I have a program that does the following -
- For loop that goes N times
- During each iteration, an array A of size M is initialized to 0's
- Buffer for A is created and written using clCreateBuffer() and clEnqueueWriteBuffer()
- Then some computation is done with this array and the results are stored for each iteration
The problem here is that for a specific set of inputs, the program crashes during clEnqueueWriteBuffer() after like 30 iterations with the error Unhandled signal in divisionErrorHandler().
I am able to reproduce this issue for the same set of inputs and during the same iteration. I don't see this for other similar inputs. Not sure what the problem here is.
I am using OpenCL 2.0 on AMD FirePro W9100.
Please assist me in resolving this issue. Any help would be greatly appreciated.
I'm not at all sure why clEnqueueWriteBuffer() would trigger any sort of division. Since OpenCL runs asynchronously, however, it seems likely that it's reporting an error actually triggered by your kernel - and not necessarily in the immediately preceding invocation.

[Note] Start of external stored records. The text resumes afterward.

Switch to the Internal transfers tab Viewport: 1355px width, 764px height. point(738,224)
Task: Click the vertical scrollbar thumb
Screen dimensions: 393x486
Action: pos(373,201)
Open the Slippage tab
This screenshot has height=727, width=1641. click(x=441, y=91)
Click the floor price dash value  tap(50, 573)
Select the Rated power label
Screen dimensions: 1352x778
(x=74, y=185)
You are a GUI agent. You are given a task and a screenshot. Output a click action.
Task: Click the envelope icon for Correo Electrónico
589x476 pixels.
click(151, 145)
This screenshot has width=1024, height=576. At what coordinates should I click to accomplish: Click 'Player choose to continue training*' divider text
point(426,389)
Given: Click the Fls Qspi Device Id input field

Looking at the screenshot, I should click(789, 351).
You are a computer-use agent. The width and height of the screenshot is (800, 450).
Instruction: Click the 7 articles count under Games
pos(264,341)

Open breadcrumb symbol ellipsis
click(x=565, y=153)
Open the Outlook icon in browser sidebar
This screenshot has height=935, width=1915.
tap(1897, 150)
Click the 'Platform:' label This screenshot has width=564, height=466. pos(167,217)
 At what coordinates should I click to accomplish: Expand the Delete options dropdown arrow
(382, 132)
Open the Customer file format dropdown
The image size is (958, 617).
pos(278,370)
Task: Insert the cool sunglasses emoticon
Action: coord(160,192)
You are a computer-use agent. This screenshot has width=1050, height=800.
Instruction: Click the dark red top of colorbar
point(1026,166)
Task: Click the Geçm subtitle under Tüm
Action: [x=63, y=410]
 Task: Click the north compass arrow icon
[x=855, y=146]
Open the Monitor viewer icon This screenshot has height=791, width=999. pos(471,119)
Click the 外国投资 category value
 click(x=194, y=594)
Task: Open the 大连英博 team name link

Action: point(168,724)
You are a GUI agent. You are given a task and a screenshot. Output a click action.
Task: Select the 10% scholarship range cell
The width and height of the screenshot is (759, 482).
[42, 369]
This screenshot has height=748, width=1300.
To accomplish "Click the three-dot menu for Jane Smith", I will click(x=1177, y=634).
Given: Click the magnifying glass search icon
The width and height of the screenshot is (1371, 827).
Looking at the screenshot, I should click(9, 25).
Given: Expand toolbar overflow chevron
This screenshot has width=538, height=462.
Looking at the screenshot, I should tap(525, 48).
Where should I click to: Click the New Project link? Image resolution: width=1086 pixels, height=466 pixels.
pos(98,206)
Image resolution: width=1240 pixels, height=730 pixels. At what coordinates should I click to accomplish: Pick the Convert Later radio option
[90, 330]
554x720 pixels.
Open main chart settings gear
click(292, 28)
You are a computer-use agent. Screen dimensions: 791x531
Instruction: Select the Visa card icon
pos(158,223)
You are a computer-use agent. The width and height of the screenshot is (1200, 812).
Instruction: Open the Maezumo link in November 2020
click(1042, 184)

I'm also not sure why division of any two floating-point numbers would trigger an error in OpenCL, as AFAIK it should run with exception traps disabled. IEEE-754 specifies the behaviour of the basic operations (add, subtract, multiply, divide, square root) completely in this mode, including for weird cases like dividing infinity by zero (or vice versa). Dividing zero by zero results in a NaN, which still should not trigger an error condition.
It might be easier to troubleshoot your problem if you can provide the means to reproduce it. That means a small piece of code and data which triggers the problem at your end, and which we can also run. Stick it on a pastebin and link it.